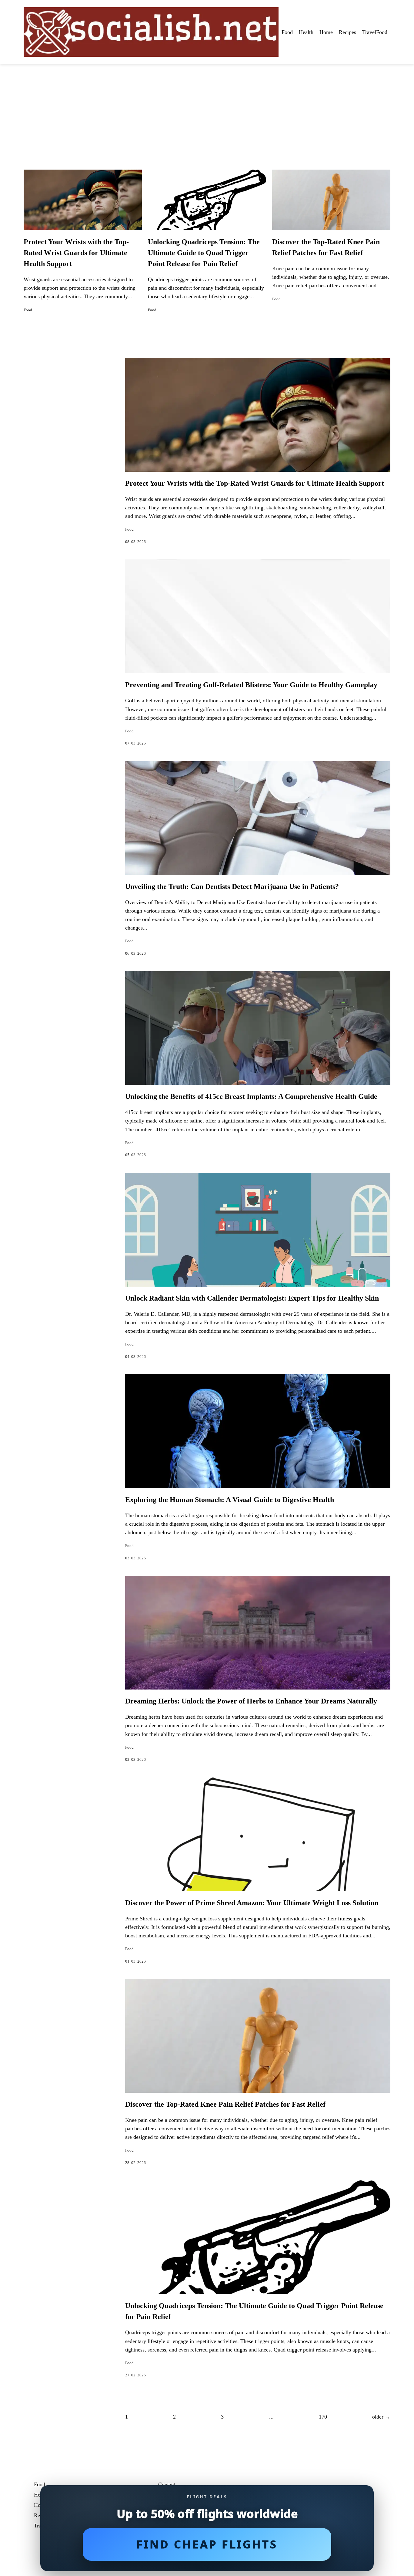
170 (323, 2417)
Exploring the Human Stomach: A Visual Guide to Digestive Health (229, 1500)
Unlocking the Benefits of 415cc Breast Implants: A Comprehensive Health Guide (251, 1096)
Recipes (347, 32)
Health (306, 32)
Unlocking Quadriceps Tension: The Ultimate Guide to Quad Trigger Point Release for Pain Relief (204, 253)
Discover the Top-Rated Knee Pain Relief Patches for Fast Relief (225, 2104)
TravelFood (374, 32)
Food (287, 32)
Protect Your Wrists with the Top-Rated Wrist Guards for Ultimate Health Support (76, 253)
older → (381, 2417)
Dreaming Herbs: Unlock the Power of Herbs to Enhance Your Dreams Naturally (251, 1701)
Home (326, 32)
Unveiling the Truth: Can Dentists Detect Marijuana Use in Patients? (232, 886)
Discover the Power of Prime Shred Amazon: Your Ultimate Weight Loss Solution (251, 1903)
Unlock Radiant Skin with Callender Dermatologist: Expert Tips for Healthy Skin (252, 1298)
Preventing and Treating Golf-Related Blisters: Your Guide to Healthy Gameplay (251, 685)
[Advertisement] (207, 109)
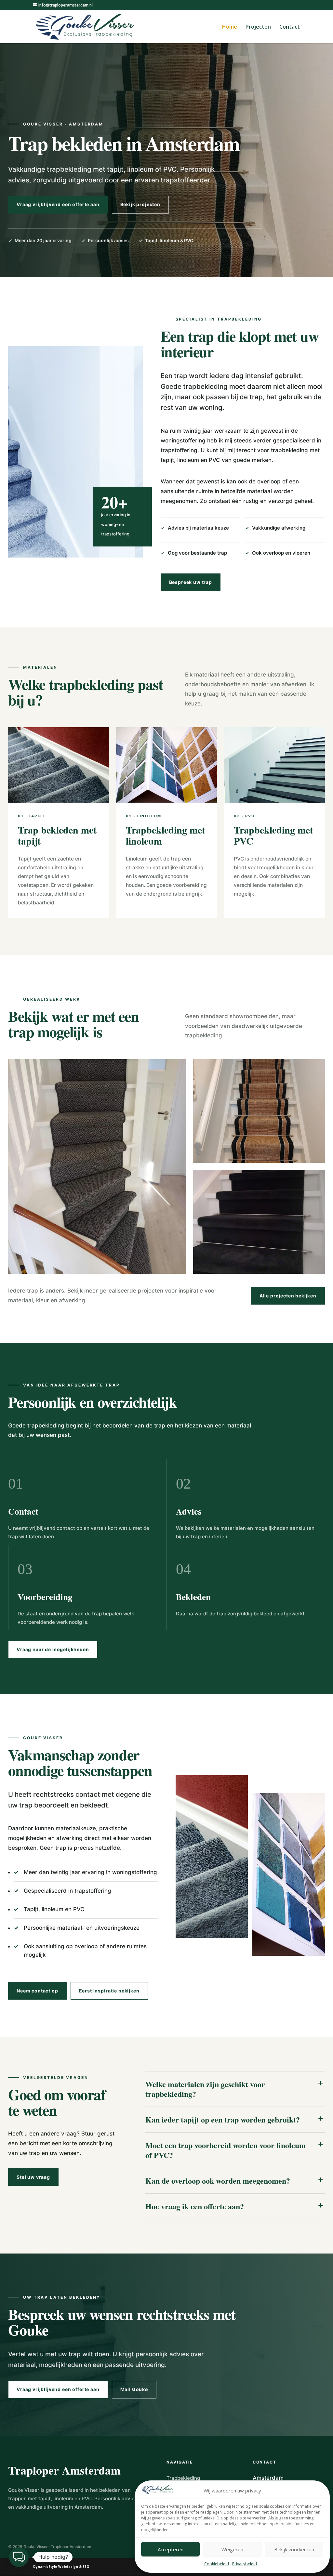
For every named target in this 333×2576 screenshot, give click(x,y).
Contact (289, 27)
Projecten (258, 27)
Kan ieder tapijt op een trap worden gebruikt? (222, 2119)
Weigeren (232, 2549)
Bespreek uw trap (190, 582)
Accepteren (170, 2549)
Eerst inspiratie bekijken (109, 1990)
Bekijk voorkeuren (294, 2549)
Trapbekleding (183, 2478)
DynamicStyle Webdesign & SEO (61, 2566)
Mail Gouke (134, 2389)
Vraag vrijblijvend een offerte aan (58, 204)
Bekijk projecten (140, 204)
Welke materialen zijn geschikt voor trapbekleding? (205, 2088)
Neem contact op (37, 1990)
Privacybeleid (244, 2564)
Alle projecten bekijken (288, 1295)
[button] (19, 2557)
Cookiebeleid (216, 2564)
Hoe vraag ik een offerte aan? (194, 2206)
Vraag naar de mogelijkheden (53, 1649)
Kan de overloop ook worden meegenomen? (217, 2180)
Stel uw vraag (33, 2177)
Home (229, 27)
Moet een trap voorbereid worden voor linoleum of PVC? (225, 2150)
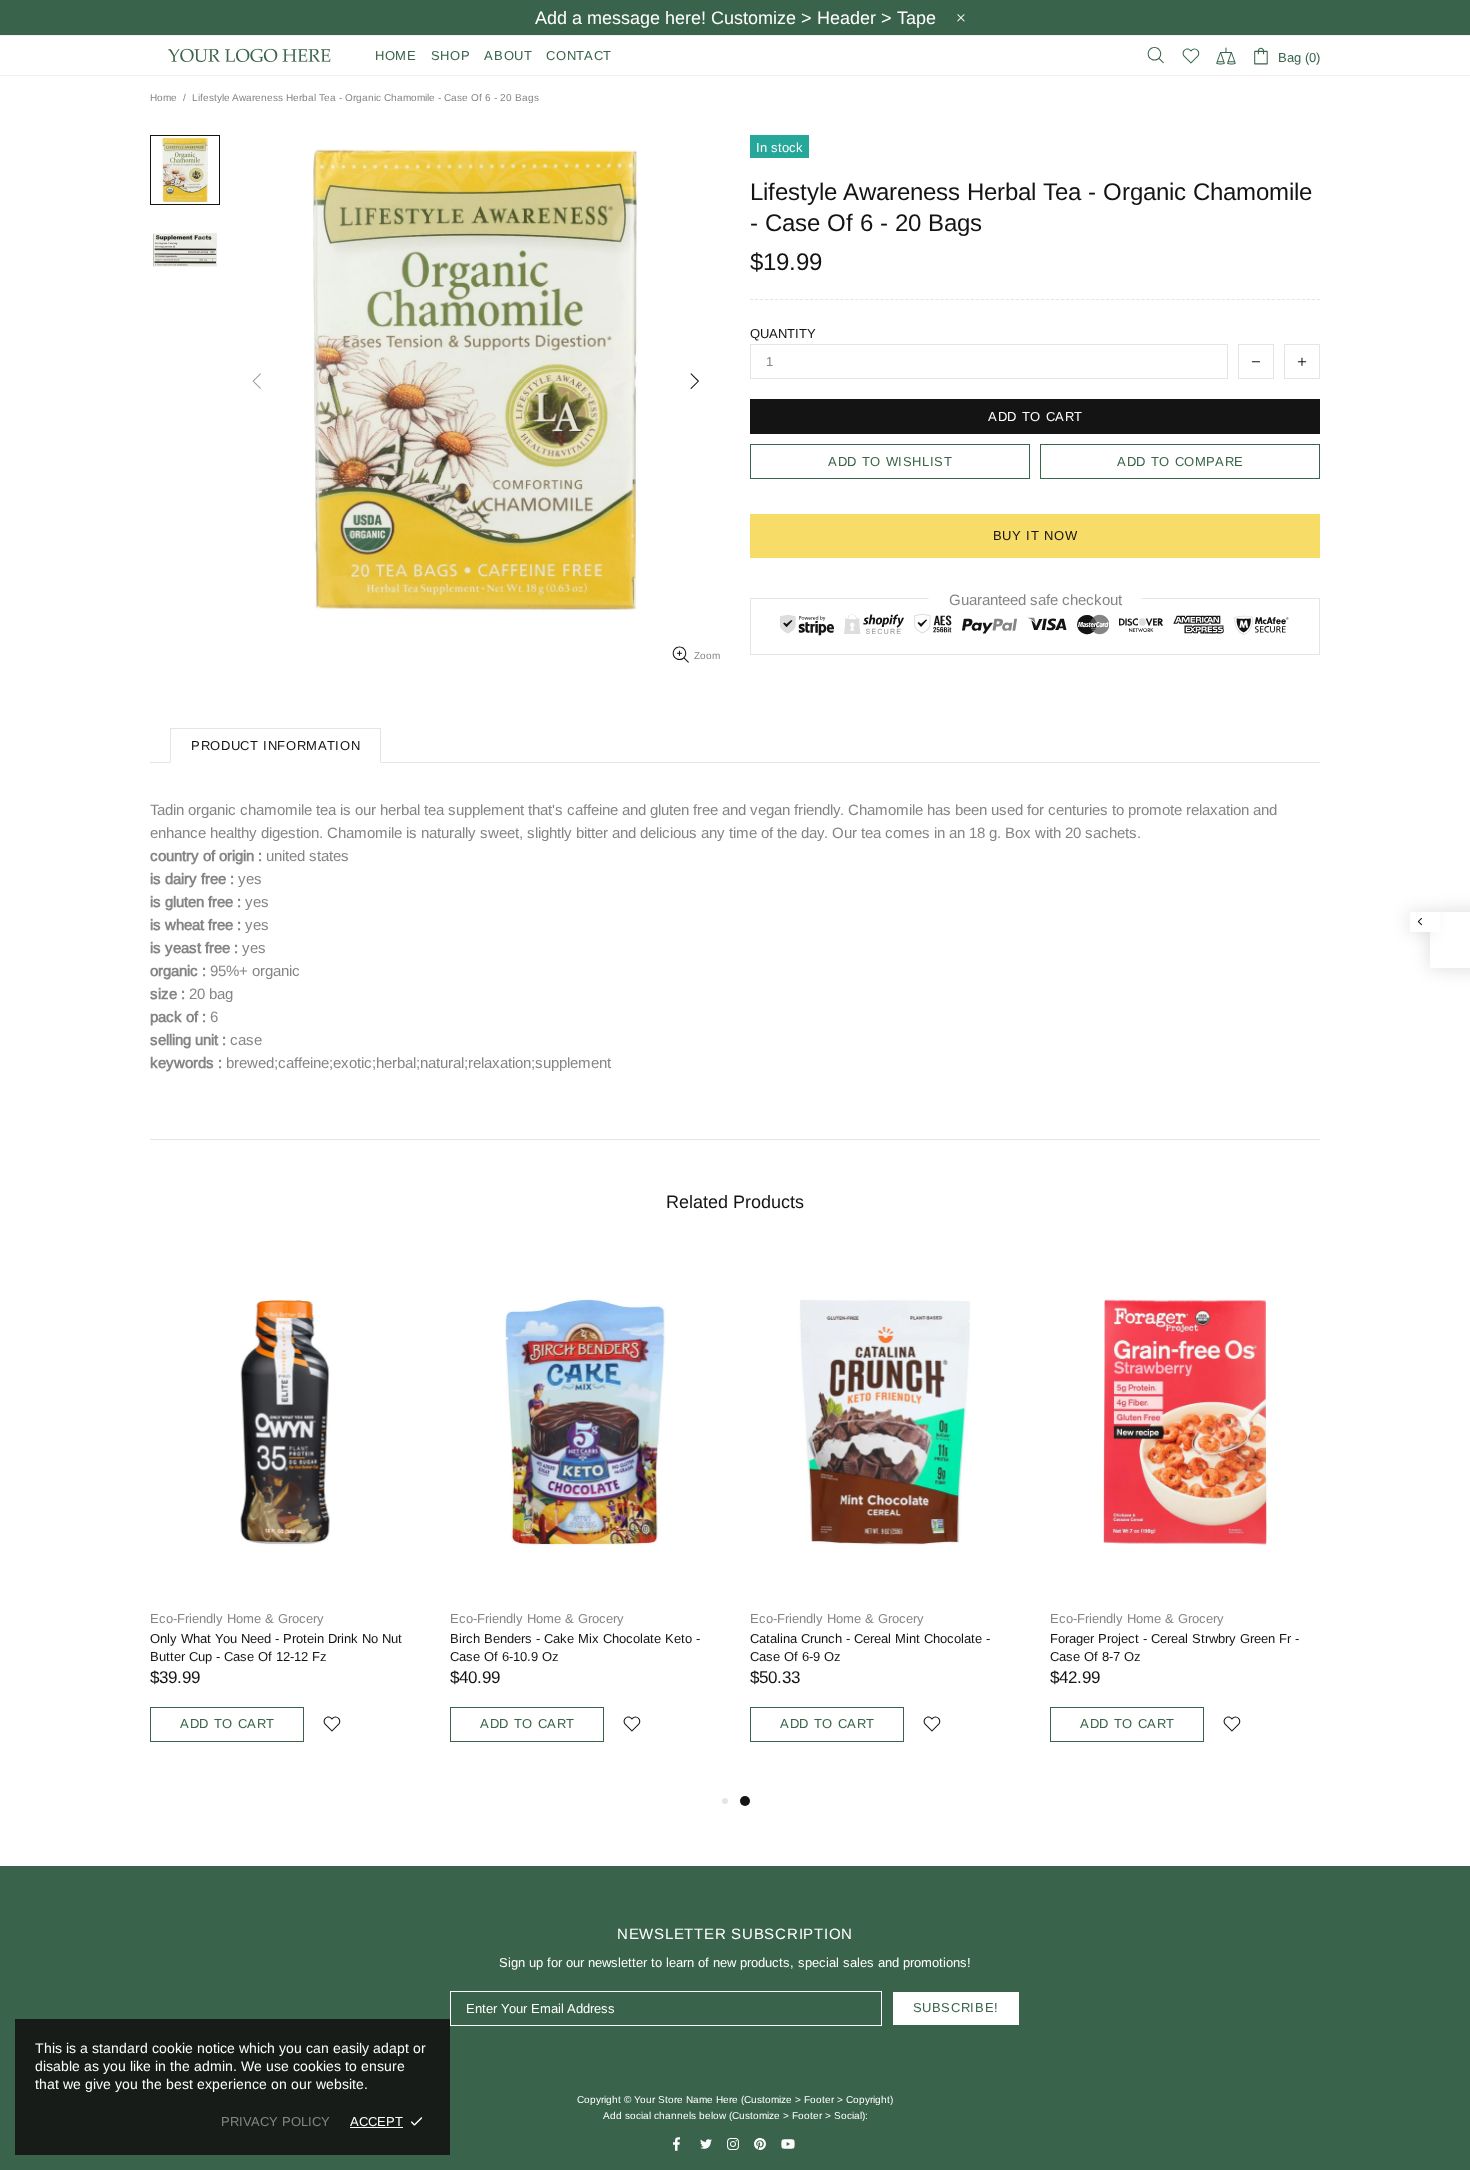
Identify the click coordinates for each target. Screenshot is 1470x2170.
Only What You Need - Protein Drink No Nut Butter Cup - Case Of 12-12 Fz (276, 1647)
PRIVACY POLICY (275, 2121)
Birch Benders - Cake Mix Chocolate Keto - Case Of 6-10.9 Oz (575, 1647)
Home (163, 97)
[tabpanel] (885, 1519)
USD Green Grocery (250, 55)
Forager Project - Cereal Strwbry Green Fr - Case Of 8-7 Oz (1174, 1647)
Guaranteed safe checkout (1035, 599)
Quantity (783, 333)
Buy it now (1035, 535)
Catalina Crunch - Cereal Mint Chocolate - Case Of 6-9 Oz (870, 1647)
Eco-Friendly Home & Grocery (237, 1618)
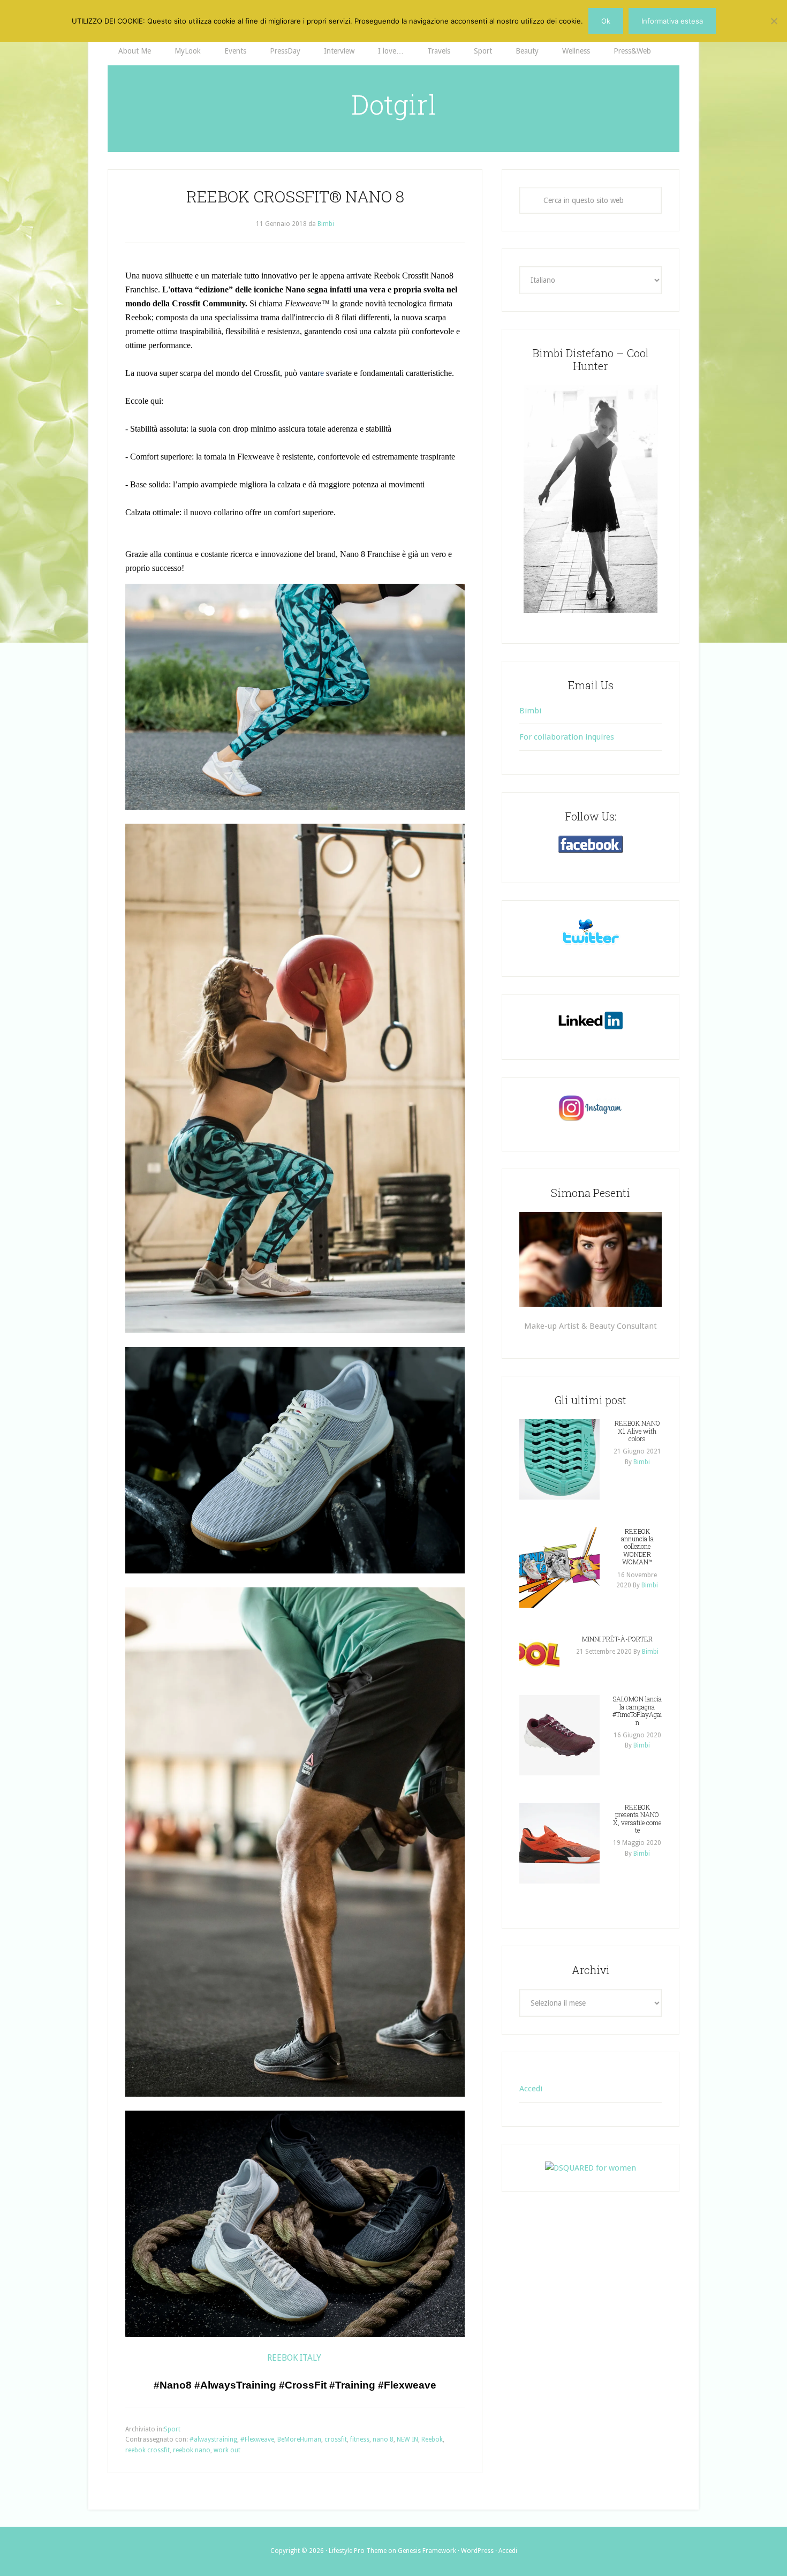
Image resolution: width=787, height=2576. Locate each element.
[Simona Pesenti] (590, 1259)
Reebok (432, 2439)
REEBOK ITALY (295, 2358)
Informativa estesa (672, 21)
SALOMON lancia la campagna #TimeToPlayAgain (637, 1710)
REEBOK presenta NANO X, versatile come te (637, 1818)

◇ ◇ ◇ ◇ ◇ ◇ ◇

> **Aim of the task**: The lines to be quoted run from the line containing "Forager Project - Cereal" through the end of the entries above, both included; quote them exactly and leave out any pictures.

> **Solution**:
Forager Project - Cereal Strwbry Green Fr - Case Of 8-7 Oz (1174, 1647)
Guaranteed safe checkout (1035, 599)
Quantity (783, 333)
Buy it now (1035, 535)
Catalina Crunch - Cereal Mint Chocolate - Case Of 6-9 Oz (870, 1647)
Eco-Friendly Home & Grocery (237, 1618)
Image resolution: width=787, height=2576. Locate each element.
[Simona Pesenti] (590, 1259)
Reebok (432, 2439)
REEBOK ITALY (295, 2358)
Informativa estesa (672, 21)
SALOMON lancia la campagna #TimeToPlayAgain (637, 1710)
REEBOK presenta NANO X, versatile come te (637, 1818)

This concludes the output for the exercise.